Les voeux pieux de la mairie et son engagement quant à la ressource en eau ne faisaient aucun doute, illustrés par cette phrase de Dan Lert, président d'Eau de Paris, cité par Mediapart, le 2 juin 2024 dans un article concernant les fuites: À Paris, l’eau fuit et la ville regarde ailleurs.
Sept mois plus tard, force est de constater que l'écart entre la volonté affichée et la réalité du terrain est toujours le même. Pour bien comprendre le problème, il faut savoir que la majeur partie des canalisations d'eau potable et d'eau brute (utilisée pour le nettoiement des trottoirs et le curage en égout) passent par le réseau d'assainissement. Nous nous retrouvons donc avec deux entités: d'un côté Eau de Paris qui gère l'entretien de ces canalisations et de l'autre la section assainissement de Paris (SAP), qui envoie en inspection régulière des égoutiers dans le réseau d'égout afin de signaler tout incident, entre autre les fuites.
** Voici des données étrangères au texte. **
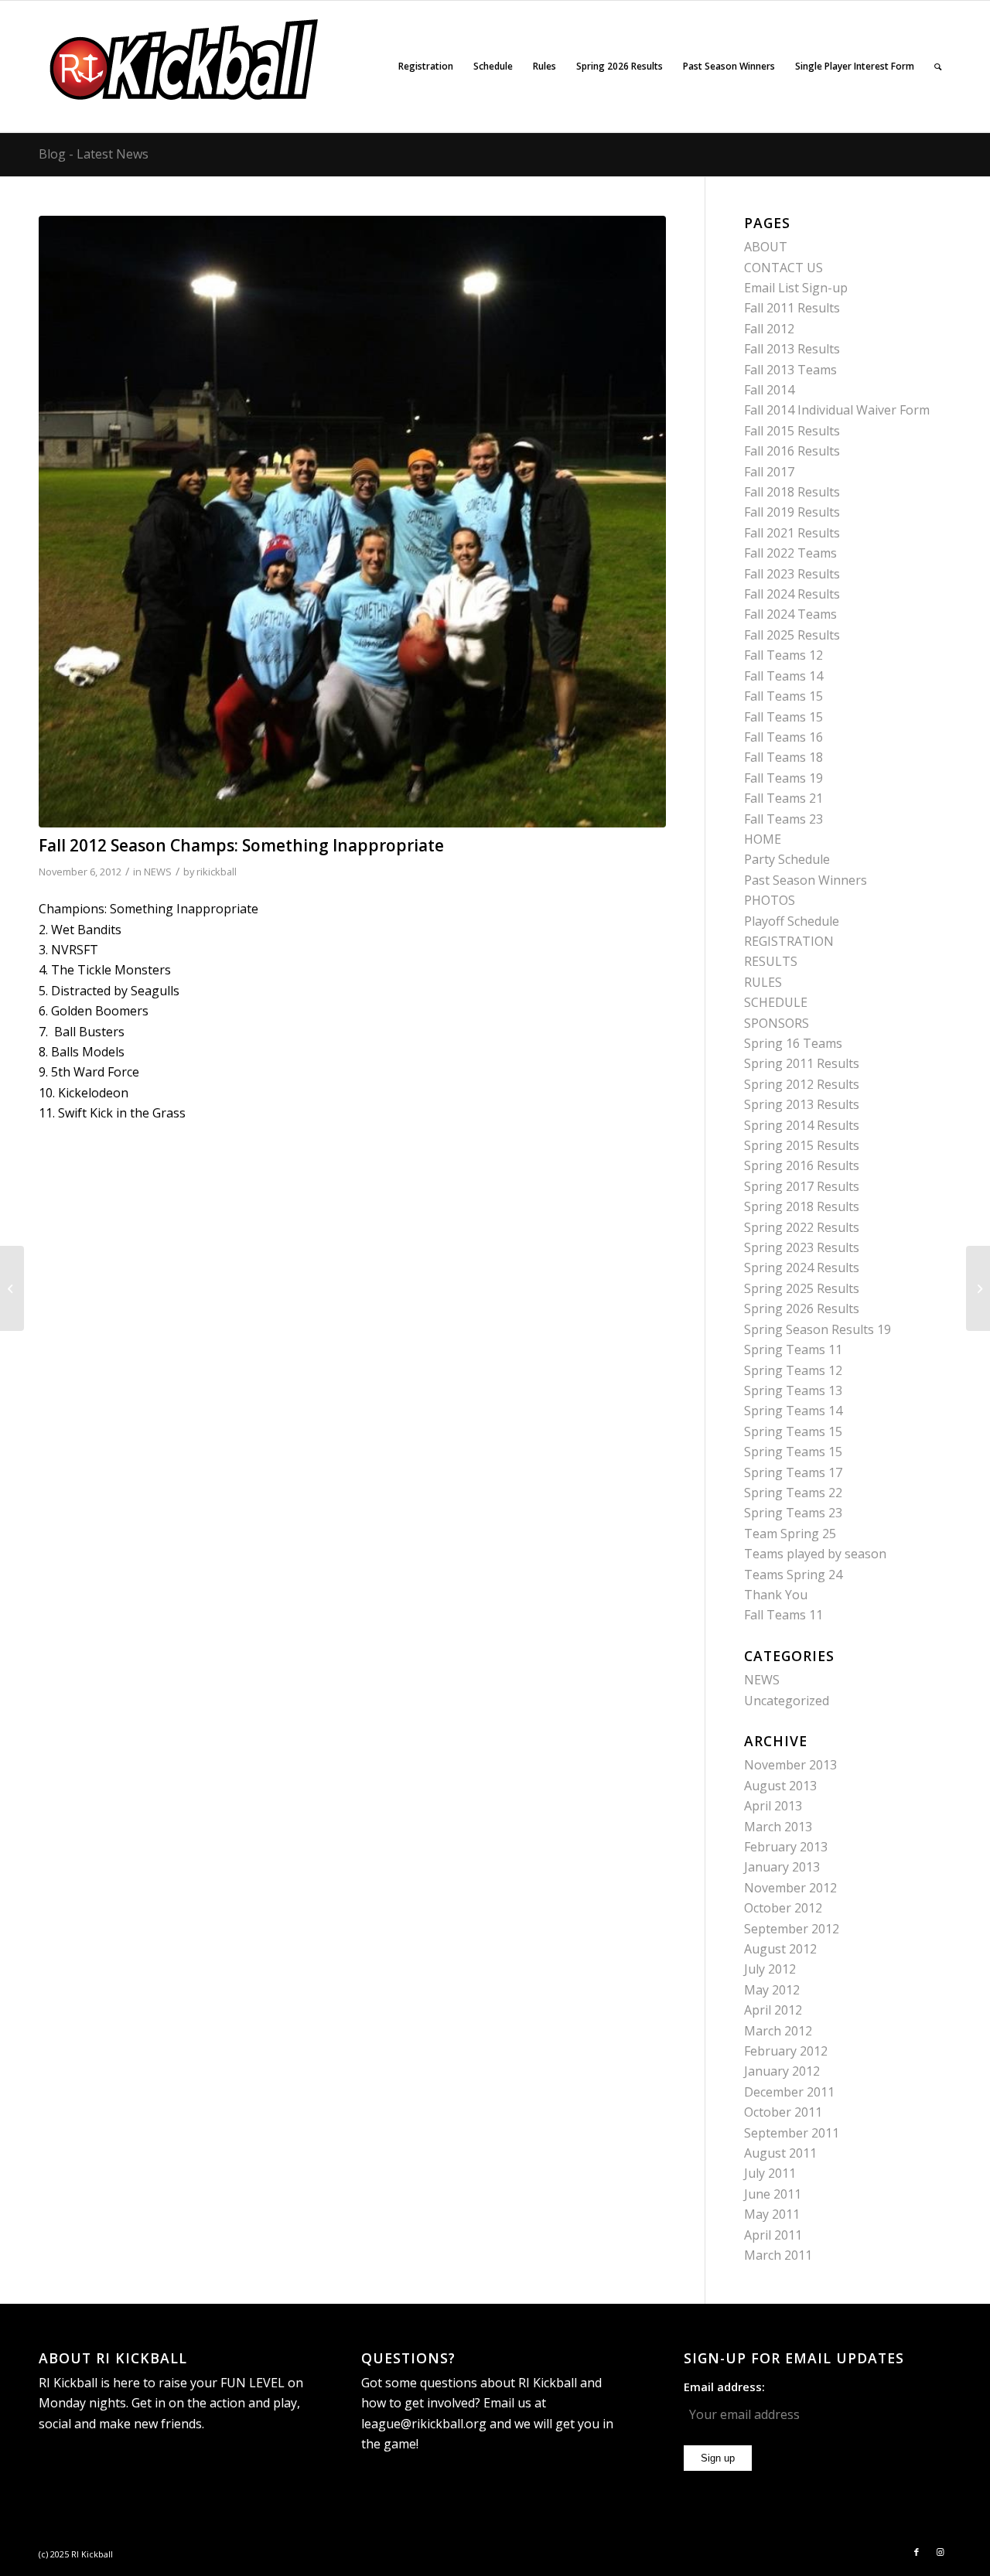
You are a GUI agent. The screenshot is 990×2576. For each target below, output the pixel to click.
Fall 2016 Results (792, 450)
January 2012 (782, 2071)
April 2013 (773, 1805)
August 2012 (780, 1948)
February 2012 (786, 2050)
Un cas concret plutôt récent permet de se faire une idée de la lenteur du traitement des informations et de l'acharnement nécessaire pour que cela débouche sur des travaux. En l'occurence une fuite pour le moins importante, située boulevard Saint Germain, à quelques pas de l'assemblée et signalée début octobre 2024:
Cette fuite, visiblement bien dans le quota des 10m3 par heure pour qu'Eau de Paris intervienne selon les réponses apportées à Mediapart en juin 2024, a bien entendu été promptement signalée à la hiérarchie du service assainissement par les égoutiers l'ayant filmé.
Las, l'enchaînement de dysfonctionnements va rendre la chose pour le moins compliquée.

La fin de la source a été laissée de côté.